Problem requirements.
Repeat the rows between the line holding "The height and" and the line holding "Action: (x=835, y=400)", inclusive, and omit the pictures.

## Begin Dataset

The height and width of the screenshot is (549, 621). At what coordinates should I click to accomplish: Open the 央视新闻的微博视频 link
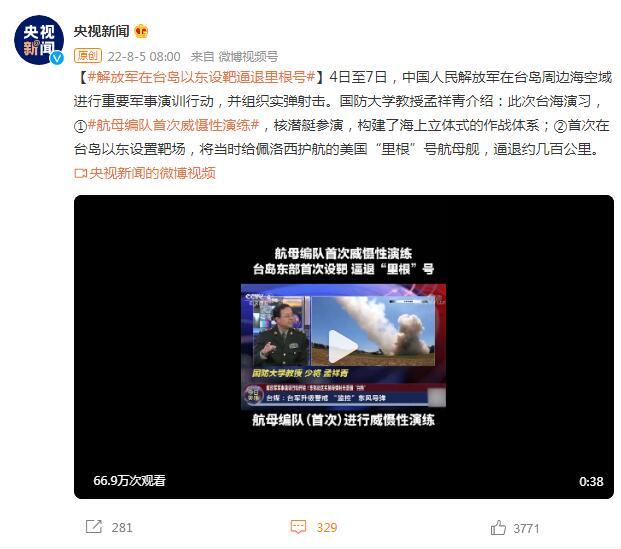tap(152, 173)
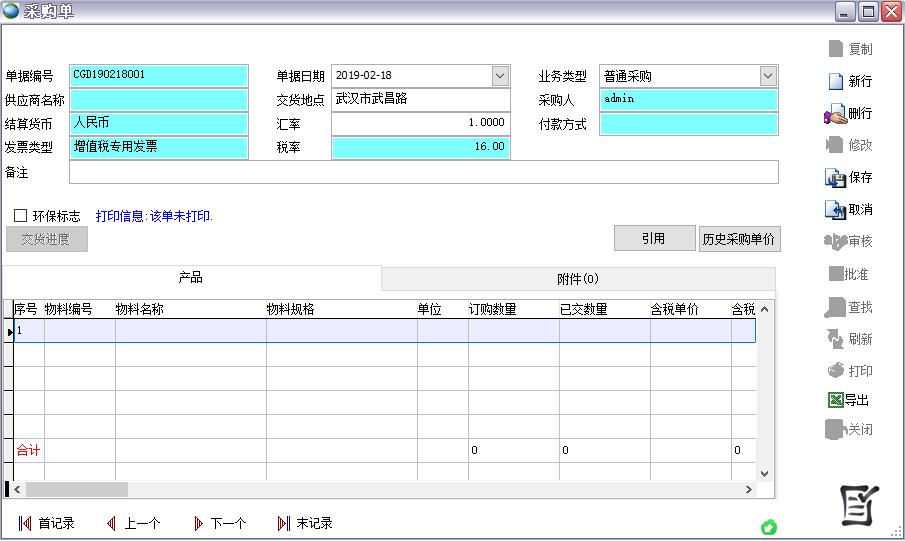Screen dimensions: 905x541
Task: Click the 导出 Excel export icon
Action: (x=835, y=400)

## End Dataset
## Begin Dataset

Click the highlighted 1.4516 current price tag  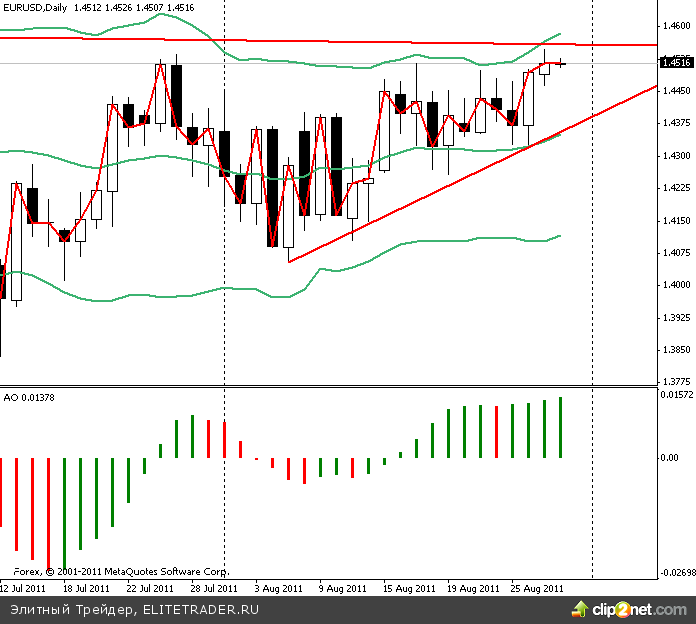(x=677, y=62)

## End Dataset

Solution to this exercise.
The height and width of the screenshot is (549, 621). At what coordinates should I click to accomplish: Open the 央视新闻的微博视频 link
tap(152, 173)
Screen dimensions: 905x541
Task: Click the 导出 Excel export icon
Action: (x=835, y=400)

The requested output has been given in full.